We went ahead and did the paperwork that day. We had to wait for the child to officially transfer out, and then wait and make sure we were officially offered the open spot. He was supposed to be first on the list, but there are always other factors.

Anyway, it was there and I knew it.

We started the year in green uniforms. Half way through we switched Harry. Then we had one red and one green. Now – we are finishing the year together again in two matching RED uniforms.


It takes a huge weight off of my shoulders to have them back together because it now means that I can do the school runs by myself. With Finn at one school and Harry at another, the drop offs and pick ups had to be done by two people every day. We had to RELY on our Au Pair or a friend. It really forced us to host an Au Pair. But now, it’s not as necessary which is great for us moving forward.

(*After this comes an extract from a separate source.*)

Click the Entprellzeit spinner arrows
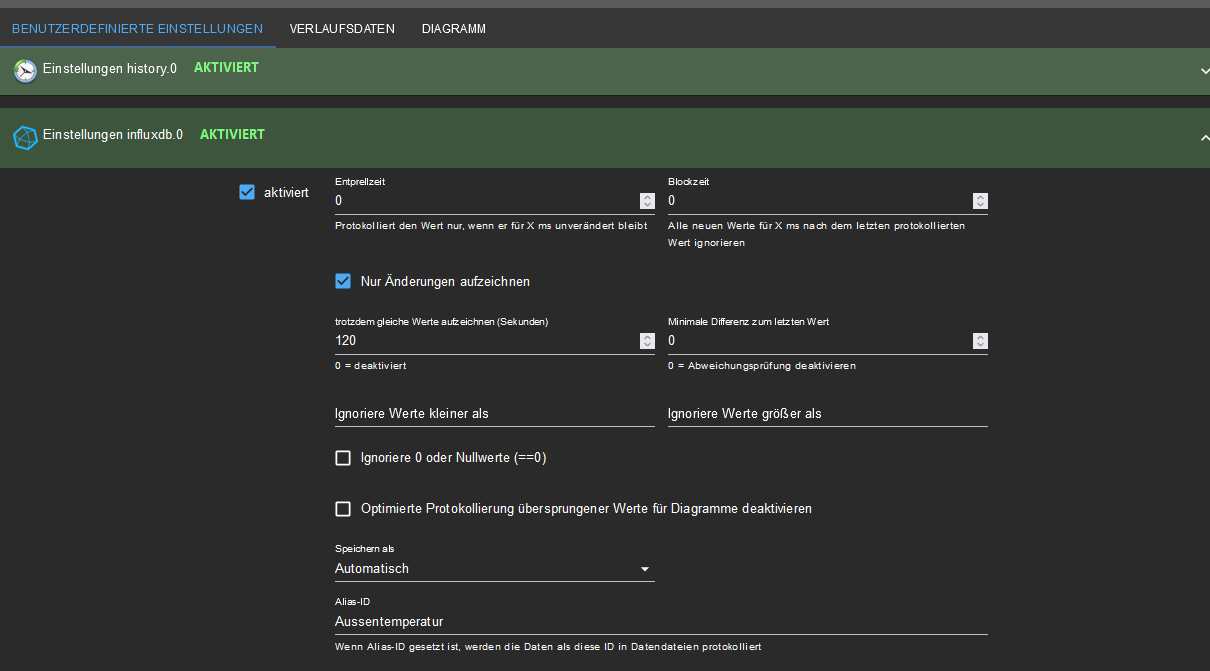The image size is (1210, 671). [646, 201]
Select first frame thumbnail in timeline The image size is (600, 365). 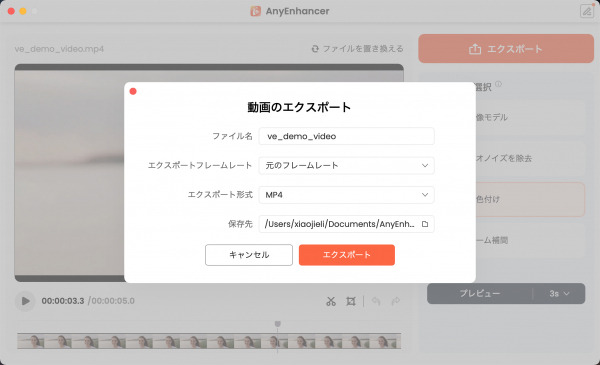[x=31, y=341]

We’re al together at the same school, and everyone is happy and awesome.

Full steam ahead.








14 thoughts on “The School Saga

  1. Love this post, and none of your London experiences will ever feel too long 😉 Thank you for sharing! So excited for Harry and Finn, and their school looks INCREDIBLE!!! ❤ Sending Hugs!

    Liked by 1 person

  2. This is such an awesome post. I loved reading it, laughing with you while you were crying, your sarcasm such a great piece of your writing. Please write more soon. I miss you all terribly! Yay for getting in a great school and your 4th hurdle crossed. You are a rock star Emy!

    Liked by 1 person

  3. Oh, Em! I loved reading this and I don’t care how long it is. I’m SO PROUD of you and those boys. I was laughing and crying with you.
    God has a plan. Can’t wait for the next chapter! Love you.

    Liked by 1 person

  4. You had me going through all those trials with you! I wanted to come through the screen to help you and hold your kiddos! If anyone can do all that, it’s you 💙 Love reading the blog!

    Liked by 1 person

  5. Good luck Emy! This is a wonderful adventure. I can relate to you on the school dilemma. That’s what it was like in New York City. Exactly!!! That’s why we chose to live in the Hudson Valley, while dave worked in NYC (plus I grew up there and love it!).